‘The Sphinx’ by Edgar Allan Poe

The Sphinx by Edgar Allan Poe, 1846

The magic trick:

Establishing a feeling of panic, fear, and superstition early in the story 

Happy Halloween!

This is a special story for me because I was able to hear and see it live at the Poe Museum in Richmond, Virginia, with my wife. She set up the visit to celebrate our second wedding anniversary, so I will always remember the story very fondly.

It’s also a very good story. That helps too.

The story sets up two key ideas before the plot really gets moving. One: we learn that our narrator is moving up north of New York City to avoid the cholera epidemic. So he’s got death and disease all around. Secondly, the narrator discusses with his friend the nature of omens – are they real? Figments of a superstitious mind?
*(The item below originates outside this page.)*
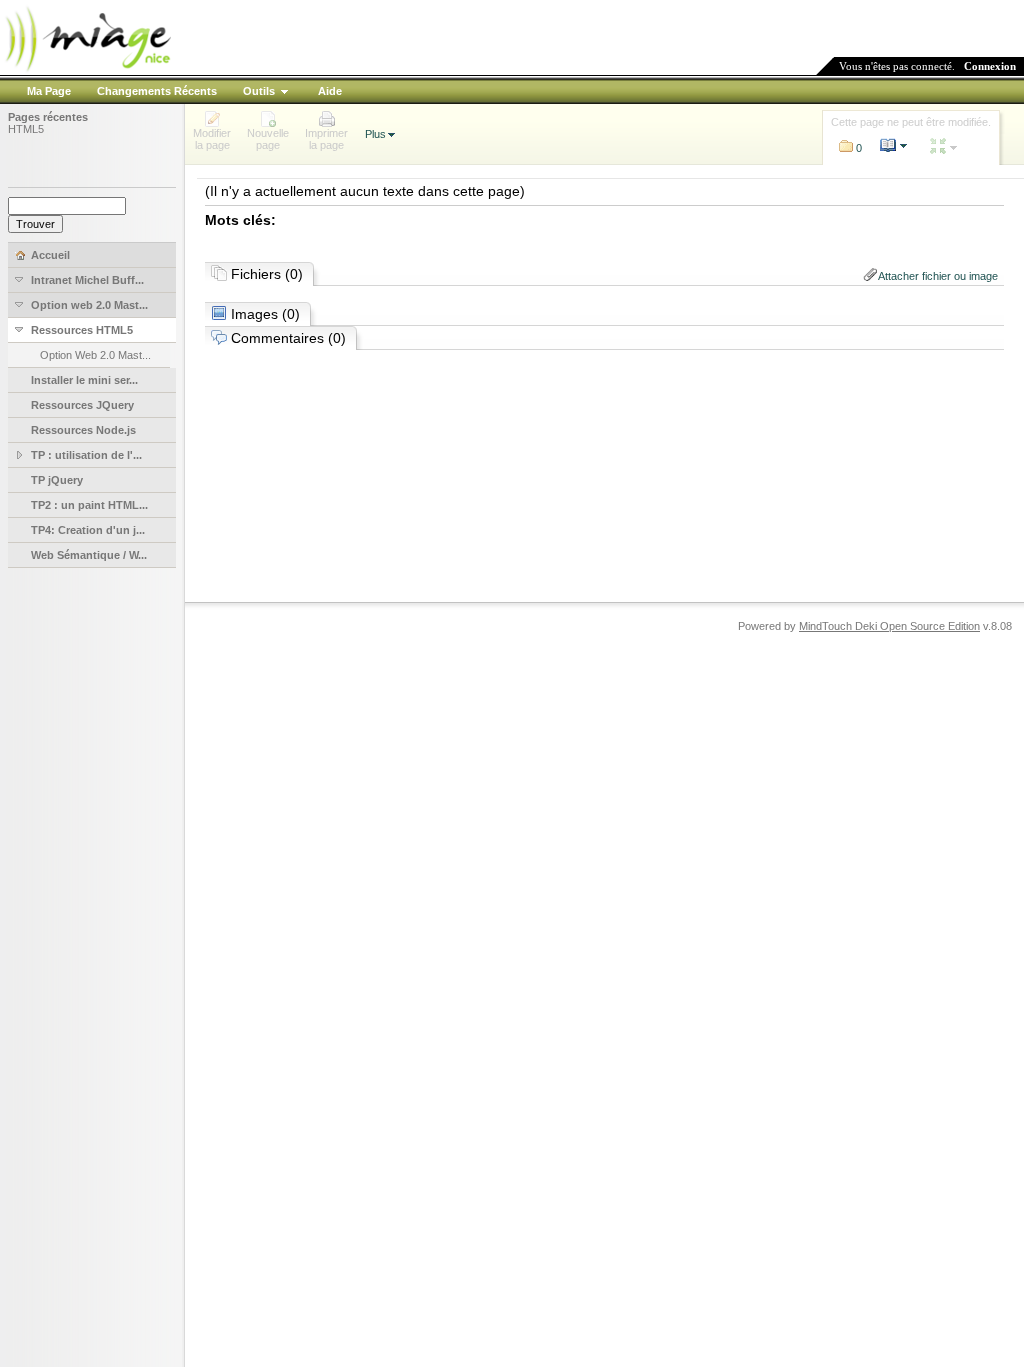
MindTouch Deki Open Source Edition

The plot ramps up. Terror ensues.

But it’s all about those initial premises: disease and omens. I don’t want to say more, for fear of ruining the story for those who haven’t read it. But the ending does a neat job of commenting on the way disease and omens can plague one’s mind. And that’s quite a trick on Poe’s part.

The selection:

During the dread reign of the Cholera in New York, I had accepted the invitation of a relative to spend a fortnight with him in the retirement of his cottage ornee on the banks of the Hudson. We had here around us all the ordinary means of summer amusement; and what with rambling in the woods, sketching, boating, fishing, bathing, music, and books, we should have passed the time pleasantly enough, but for the fearful intelligence which reached us every morning from the populous city. Not a day elapsed which did not bring us news of the decease of some acquaintance. Then as the fatality increased, we learned to expect daily the loss of some friend. At length we trembled at the approach of every messenger. The very air from the South seemed to us redolent with death. That palsying thought, indeed, took entire possession of my soul. I could neither speak, think, nor dream of any thing else. My host was of a less excitable temperament, and, although greatly depressed in spirits, exerted himself to sustain my own. His richly philosophical intellect was not at any time affected by unrealities. To the substances of terror he was sufficiently alive, but of its shadows he had no apprehension.